_Dataset content_.
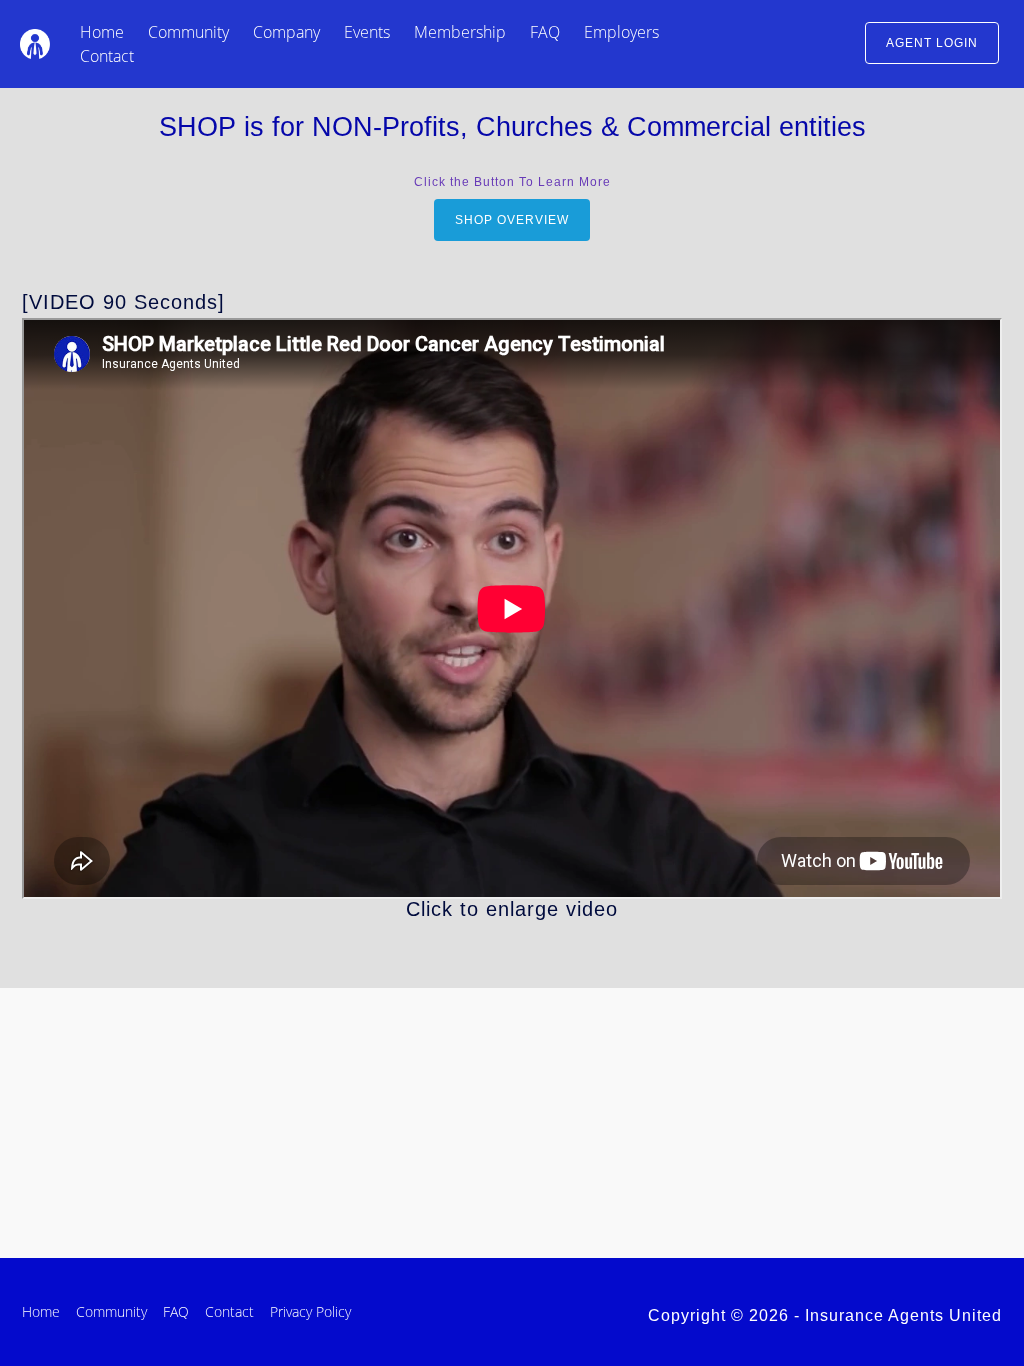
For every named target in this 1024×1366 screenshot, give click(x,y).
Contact (107, 56)
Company (286, 32)
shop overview (512, 220)
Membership (460, 32)
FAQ (545, 32)
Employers (621, 32)
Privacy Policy (310, 1311)
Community (188, 32)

_Work request_. Repeat exactly the lines of the material from the one with "Membership (460, 32)" through the end, both the first and the last included.

_Response to the task_.
Membership (460, 32)
FAQ (545, 32)
Employers (621, 32)
Privacy Policy (310, 1311)
Community (188, 32)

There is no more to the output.